Historic house in California, United States

The Robert Dollar House is a residence at 115 J Street, San Rafael, California, United States. Designed by the Newsom Brothers, it was built in 1891 for shipping and timber magnate Robert Dollar as his first residence in Marin County.

==Description==
The Robert Dollar House is located at 115 J Street in San Rafael, California, United States, at the corner with Forbes Street. The grounds include vegetation, such as fruit trees at the perimeter the lot and a palm tree along the path of the house's original driveway. The house spans 4400 ft2 across two stories and an attic.

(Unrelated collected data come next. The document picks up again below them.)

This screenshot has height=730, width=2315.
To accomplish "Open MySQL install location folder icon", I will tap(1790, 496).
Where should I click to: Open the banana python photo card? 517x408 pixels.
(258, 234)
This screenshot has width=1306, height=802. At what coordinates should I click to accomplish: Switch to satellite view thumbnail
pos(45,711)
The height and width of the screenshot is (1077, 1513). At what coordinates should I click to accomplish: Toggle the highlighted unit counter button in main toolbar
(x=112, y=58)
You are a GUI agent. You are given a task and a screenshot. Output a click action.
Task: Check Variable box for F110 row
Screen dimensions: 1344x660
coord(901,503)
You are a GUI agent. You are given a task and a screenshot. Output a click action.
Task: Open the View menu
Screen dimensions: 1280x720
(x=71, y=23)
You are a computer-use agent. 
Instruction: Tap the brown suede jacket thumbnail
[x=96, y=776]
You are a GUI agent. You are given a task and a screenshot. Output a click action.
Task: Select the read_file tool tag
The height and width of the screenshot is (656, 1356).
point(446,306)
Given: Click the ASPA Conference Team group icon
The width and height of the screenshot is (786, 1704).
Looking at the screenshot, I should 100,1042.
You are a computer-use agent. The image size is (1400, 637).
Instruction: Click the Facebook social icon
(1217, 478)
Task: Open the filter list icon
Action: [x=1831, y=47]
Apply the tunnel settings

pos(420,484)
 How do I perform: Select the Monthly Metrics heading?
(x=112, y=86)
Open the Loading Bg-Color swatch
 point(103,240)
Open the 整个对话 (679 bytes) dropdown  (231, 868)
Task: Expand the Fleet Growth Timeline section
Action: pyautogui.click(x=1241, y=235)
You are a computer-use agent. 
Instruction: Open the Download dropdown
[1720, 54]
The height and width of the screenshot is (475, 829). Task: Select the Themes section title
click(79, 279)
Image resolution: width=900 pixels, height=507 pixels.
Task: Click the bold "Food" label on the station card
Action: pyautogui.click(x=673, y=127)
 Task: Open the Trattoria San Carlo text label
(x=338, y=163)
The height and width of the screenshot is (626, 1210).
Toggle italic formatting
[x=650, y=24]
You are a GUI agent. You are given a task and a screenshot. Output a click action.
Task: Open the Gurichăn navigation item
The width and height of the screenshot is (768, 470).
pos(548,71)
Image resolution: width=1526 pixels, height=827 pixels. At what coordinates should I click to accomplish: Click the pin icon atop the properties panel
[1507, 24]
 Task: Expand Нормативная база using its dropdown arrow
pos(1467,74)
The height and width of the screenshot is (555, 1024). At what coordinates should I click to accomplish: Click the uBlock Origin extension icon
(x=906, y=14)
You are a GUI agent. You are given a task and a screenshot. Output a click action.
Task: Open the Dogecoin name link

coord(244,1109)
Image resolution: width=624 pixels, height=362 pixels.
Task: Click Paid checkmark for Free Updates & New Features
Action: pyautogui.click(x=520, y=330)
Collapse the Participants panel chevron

The first-story facade is clad with siding made of California redwood, and the second story has redwood trim and a shingled facade. The front facade has a bay with a gable and an arched bay window. On one side of this bay is the front porch, which has a pediment and double doors. There are double-hung windows on the other facades, along with a gazebo attached to the south facade, which dates from 1986. The house has a hip roof with shingles, interrupted by a pair of brick chimneys.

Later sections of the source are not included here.